DATA RECORDS:
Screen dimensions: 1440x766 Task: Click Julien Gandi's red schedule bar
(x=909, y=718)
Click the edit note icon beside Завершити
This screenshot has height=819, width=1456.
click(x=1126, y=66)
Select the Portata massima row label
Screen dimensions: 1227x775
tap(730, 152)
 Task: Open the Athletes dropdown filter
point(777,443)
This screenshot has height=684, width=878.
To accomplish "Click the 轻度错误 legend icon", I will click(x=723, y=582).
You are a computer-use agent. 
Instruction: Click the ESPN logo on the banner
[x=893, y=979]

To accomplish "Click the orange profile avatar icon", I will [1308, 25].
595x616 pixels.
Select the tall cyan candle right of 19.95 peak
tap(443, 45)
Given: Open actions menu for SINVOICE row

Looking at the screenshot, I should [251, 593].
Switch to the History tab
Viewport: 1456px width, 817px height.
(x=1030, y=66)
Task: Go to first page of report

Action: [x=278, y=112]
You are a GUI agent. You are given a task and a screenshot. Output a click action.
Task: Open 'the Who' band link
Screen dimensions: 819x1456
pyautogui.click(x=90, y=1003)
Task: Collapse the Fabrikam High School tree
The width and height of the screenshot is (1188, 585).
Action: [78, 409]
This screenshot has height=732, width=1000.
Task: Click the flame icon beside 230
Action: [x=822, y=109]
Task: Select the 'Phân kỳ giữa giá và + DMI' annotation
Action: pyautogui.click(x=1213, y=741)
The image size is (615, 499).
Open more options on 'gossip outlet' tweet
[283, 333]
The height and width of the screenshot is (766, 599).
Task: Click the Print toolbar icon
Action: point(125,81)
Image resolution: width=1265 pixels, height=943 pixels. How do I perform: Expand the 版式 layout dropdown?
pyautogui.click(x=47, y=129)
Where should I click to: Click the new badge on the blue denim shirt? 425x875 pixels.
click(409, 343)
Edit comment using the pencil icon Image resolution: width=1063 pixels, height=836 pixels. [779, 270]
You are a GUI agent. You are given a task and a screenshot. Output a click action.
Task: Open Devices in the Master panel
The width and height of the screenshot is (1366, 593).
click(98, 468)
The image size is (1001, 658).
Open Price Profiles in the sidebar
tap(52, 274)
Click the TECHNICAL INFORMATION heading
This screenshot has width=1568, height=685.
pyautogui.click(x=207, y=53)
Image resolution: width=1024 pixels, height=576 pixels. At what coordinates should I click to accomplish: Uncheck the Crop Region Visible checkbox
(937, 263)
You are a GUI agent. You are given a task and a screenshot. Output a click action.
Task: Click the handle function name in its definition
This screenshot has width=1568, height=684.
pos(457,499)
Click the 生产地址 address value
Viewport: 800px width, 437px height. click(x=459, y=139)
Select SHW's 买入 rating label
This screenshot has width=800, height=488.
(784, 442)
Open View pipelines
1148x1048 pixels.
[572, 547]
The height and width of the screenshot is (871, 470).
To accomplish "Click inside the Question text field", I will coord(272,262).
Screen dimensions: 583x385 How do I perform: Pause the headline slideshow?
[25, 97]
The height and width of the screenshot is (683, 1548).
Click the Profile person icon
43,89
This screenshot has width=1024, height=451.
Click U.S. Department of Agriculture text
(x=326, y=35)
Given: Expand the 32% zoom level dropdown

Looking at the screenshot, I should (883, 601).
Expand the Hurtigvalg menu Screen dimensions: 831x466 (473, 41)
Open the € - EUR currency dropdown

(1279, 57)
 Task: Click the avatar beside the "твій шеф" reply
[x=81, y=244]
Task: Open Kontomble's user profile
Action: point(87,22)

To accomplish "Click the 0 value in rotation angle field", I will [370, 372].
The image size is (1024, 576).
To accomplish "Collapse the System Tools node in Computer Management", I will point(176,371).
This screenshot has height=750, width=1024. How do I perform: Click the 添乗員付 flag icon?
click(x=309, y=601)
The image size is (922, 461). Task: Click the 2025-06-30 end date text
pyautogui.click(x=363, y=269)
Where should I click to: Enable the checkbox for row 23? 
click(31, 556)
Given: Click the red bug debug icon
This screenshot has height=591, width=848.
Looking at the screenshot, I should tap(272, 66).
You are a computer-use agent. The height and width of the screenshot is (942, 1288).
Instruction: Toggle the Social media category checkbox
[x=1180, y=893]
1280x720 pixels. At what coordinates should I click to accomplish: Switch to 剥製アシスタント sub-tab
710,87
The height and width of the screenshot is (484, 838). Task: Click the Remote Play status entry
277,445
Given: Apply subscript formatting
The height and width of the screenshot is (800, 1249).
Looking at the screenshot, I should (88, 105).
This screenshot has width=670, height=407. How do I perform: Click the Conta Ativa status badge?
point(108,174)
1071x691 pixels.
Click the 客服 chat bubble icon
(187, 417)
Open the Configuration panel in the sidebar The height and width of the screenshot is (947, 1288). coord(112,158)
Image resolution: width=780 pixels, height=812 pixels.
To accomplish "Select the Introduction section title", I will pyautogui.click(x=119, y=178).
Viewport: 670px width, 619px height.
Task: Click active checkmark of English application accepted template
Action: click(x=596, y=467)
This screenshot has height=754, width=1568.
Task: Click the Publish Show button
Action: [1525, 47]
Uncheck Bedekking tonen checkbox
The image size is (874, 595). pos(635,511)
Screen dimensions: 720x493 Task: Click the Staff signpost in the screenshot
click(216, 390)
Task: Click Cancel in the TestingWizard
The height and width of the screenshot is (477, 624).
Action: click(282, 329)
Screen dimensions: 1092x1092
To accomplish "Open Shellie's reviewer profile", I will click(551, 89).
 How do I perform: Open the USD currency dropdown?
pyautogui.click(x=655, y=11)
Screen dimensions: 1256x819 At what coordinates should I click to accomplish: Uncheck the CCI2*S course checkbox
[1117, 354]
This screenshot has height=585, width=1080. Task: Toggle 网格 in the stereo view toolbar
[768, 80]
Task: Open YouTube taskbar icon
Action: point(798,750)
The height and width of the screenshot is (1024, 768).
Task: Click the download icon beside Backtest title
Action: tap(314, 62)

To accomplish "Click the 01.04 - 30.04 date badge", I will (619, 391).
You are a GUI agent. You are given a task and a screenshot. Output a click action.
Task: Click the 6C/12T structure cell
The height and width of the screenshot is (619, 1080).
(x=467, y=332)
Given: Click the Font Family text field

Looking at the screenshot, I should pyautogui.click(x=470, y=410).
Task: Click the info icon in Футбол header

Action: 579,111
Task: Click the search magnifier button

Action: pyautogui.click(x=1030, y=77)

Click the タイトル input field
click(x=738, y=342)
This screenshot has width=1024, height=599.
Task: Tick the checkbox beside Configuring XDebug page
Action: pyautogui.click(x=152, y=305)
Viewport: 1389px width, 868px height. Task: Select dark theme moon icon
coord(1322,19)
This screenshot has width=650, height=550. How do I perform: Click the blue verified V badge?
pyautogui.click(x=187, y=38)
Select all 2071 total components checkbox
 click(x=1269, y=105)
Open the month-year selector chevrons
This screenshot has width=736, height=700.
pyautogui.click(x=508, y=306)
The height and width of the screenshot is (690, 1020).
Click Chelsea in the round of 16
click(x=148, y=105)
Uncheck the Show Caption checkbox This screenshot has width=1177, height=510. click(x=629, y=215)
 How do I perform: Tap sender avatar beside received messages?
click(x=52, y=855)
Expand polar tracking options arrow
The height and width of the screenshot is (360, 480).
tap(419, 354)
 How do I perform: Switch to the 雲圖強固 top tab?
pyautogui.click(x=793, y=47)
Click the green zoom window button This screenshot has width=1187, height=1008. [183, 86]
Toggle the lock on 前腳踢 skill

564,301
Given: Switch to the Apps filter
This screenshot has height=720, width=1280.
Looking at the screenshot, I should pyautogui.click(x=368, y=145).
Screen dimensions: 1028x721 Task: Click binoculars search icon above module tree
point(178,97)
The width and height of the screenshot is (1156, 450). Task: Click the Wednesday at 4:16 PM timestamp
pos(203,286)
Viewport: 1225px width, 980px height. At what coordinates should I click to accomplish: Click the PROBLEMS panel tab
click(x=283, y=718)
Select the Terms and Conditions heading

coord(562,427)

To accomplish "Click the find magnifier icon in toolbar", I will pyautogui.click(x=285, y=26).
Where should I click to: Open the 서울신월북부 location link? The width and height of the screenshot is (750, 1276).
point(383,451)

TASK TO COMPLETE: Reply with one number, the count of lines in the preceding listing that hold the string "Collapse".

REPLY TO THE EXERCISE: 2